Keskinbora, K., Pekel, A.F., & Aydinli, I. (2007). Gabapentin and an opioid combination versus opioid alone for the management of neuropathic cancer pain: A randomized open trial. Journal of Pain and Symptom Management, 34, 183–189.
The objective of this study was to compare the safety and efficacy of gabapentin with opioid versus opioid monotherapy for the management of neuropathic pain.
Patients were randomized to one of two groups: Group GO included gabapentin added to ongoing opioids, gabapentin titrated to pain, and opioids kept constant; group OO saw the continuation of opioid monotherapy using the World Health Organization ladder approach.
Regarding dosing, gabapentin was initially given at 100 mg three times daily for patients aged 60 and older and 300 mg three times daily for those younger than age 60. Doses were titrated over the three days—up to 3,600 mg per day according to response. Patients in the GO group also could take gabapentin as a rescue drug.
The study was conducted in Turkey.
The study was a randomized, single-site, open trial.
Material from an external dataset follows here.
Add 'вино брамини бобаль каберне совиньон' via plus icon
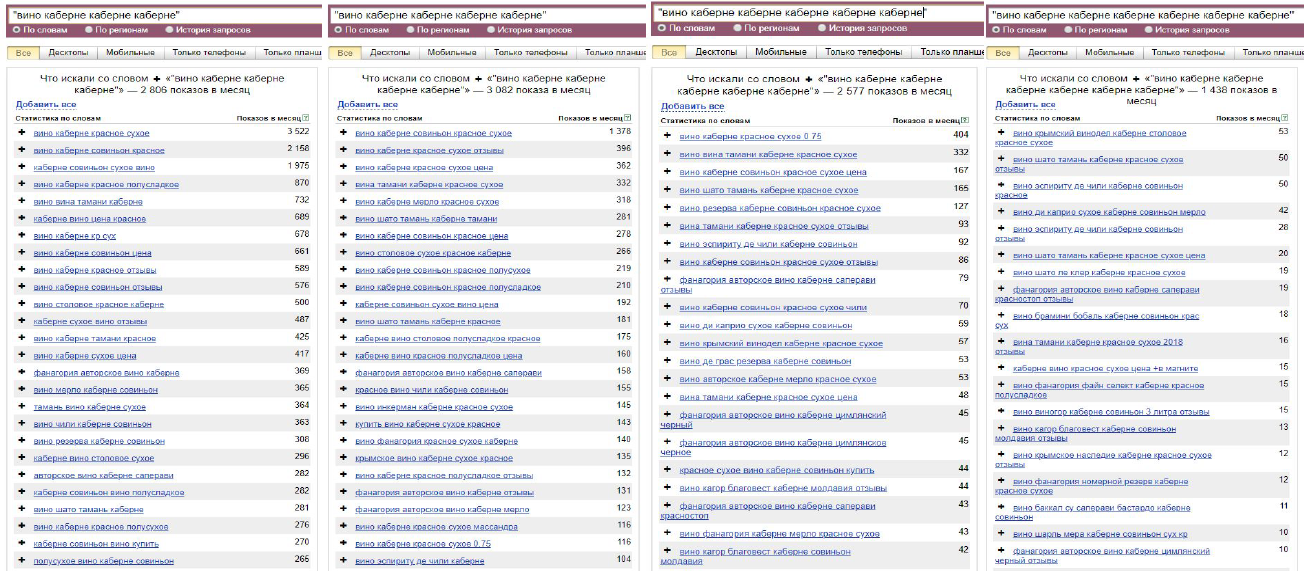The height and width of the screenshot is (571, 1304). click(x=1001, y=316)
Both groups (GO and OO) saw a significant reduction in pain intensity on days 4 and 13 compared to baseline. The mean pain intensity for burning or shooting pain was significantly higher in group OO compared to group GO at both assessment times (p = 0.0001); however, a clinically meaningful reduction was noted in group OO. In addition, a significant decrease in allogynia was seen in the GO group at day 4 (p = 0.002) and the rate of side effects was significantly lower in GO (p = 0.015). Of note, one patient in the GO group withdrew from the study due to respiratory depression. The patient was taking gabapentin and SR morphine and was age 66. Depression occurred three days after gabapentin was added.
The most frequent causes of pain included malignant sacral plexopathy (32%) in group GO and brachial plexopathy (28%) in group OO. Patients in the GO group remained at the same step of the ladder at day 4; group OO patients who took weak opioid at the second step all progressed to the third step. This may explain less SE in the GO group.
The findings suggest that gabapentin added to opioids provides better relief than opioid monotherapy alone and may represent a potential first-line treatment for these patients. Gabapentin added to opioids may create a synergistic effect. Gabapentin also may extend opioid efficacy.
Nurses should be aware of possible respiratory depression when patients are treated with gabapentin and morphine, particularly older adult patients.